I’ve found very few things I’d like to keep longer than a few days. And most of those are covered by HA’s long-term statistics. For those few I want to keep forever, I have some automations which post them to comma-delimited text files. I occasionally copy these off the HA drive and onto my NAS. From there I can use other tools to do any kind of analysis I need.
i was in the first place offended by my data getting deleted without asking me. i think thats understandable.
i think automation and data go hand in hand. the data aspect is fundamental. retention policy is necesssary as well. keeping all channels at raw is ofc also not optimal. deleteing data by default without announcement is at least unexspected and very uncommon. data should not be considered “mostly irrelevant” from the get go of the code decided by the programmer. yes i would consider the toilet light example irrelevant, but i would feel uncompfortable with writing code that deletes users data based on my assumtions. long term statistics are not the default (thus default delete). enforced downsampling is deleting as well.
maybe the topic just needs better visibility so that you dont fall into that trap. The focus is on automation and nice displays, but this is tightly connected to data management. maybe its even such an important aspect, that some data management interfacce would be desireable. retention policy, downsample rate (if any), ability to just modify data, ability to display data in different retention states simultaniously, ability to do all that per channel. decide yourself what needs deleting and ability to edit and see that.
ive started using this for industrial plant logging - nothing critical exploded yet, just reading :). maybe i exspected to much. the broadness of the communication protocols you can interface with was the main interesting aspect for me. nice displays are cool, but it breaks with the way data is handled imo. at least its an unexspected hassle.
well. lets see how it develops. thanks for your time.
I just deleted my DB because I couldn’t think of a single thing to use my 3 YO data for, and the 700mb of wasted space was bothering me… So deleted everything homeassistant except ,yaml…
i guess another aspect is if the devs intent to make this into something professionally/small scale industrial useable or if they want this to stay in the consumer market guy fiddles around with stuff market. the trueNAS guys i.e. tried to bring theire idea more to the professional level apparently with success. isn’t the nabucasa company hosting cloud services also part of this team and already trying to monetarize/professionalize the idea?

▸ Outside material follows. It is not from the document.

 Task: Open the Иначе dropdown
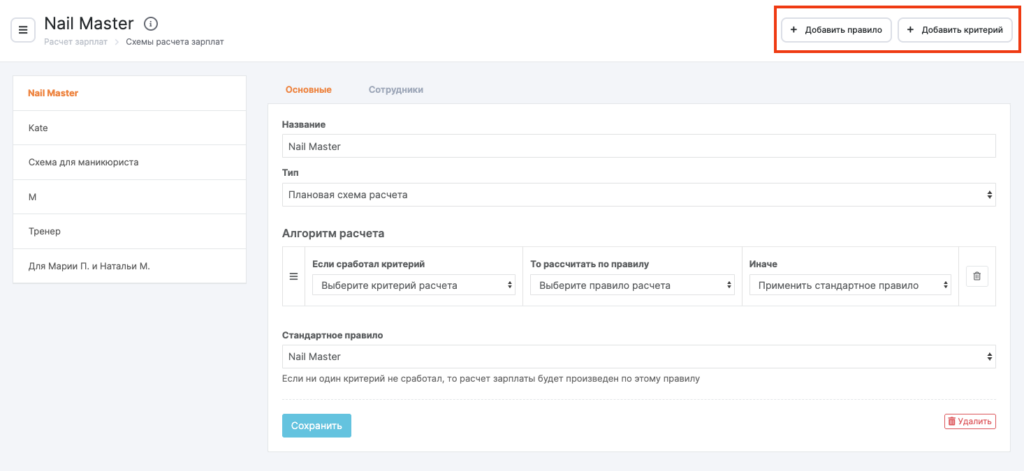[x=850, y=285]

i mean i see real potential. the number of protocol interfaces is great. check the price for mqtt components for industrial automation. compare that to the industrial automatio software. thats dry as hell and was invented in the 90s. its not fun to play with at all, though rugged.
I don’t think the goal for the HA dev team is the large-scale industrial market. For one thing, that stuff has to be bulletproof reliable. For another, HA - and the whole home automation space - is moving too quickly to support the stable, long-term, low-support requirements of most industrial settings. I’m doing this as a hobbyist. I’d never pay someone to tweak and tinker at the level I’ve had to.
On the flip side, I could see HA in a “cottage industry” setting like a micro-brewery.
Anyway, there are existing options for saving select long-term HA data, and in a much better format than what the HA Recorder database offers.
I guess you’re intentionally ignoring the fact you’re using home automation software for industrial purposes.
Despite this, you’ve been given solutions to your issue, including using other (more industrially suited) databases.
Yet, you keep harping on about how this is “offensive” and comparing the software you didn’t bother researching properly before installing to a “virus”.
Meanwhile, there are currently 0 votes for this request, which means you didn’t even bother to vote for this yourself.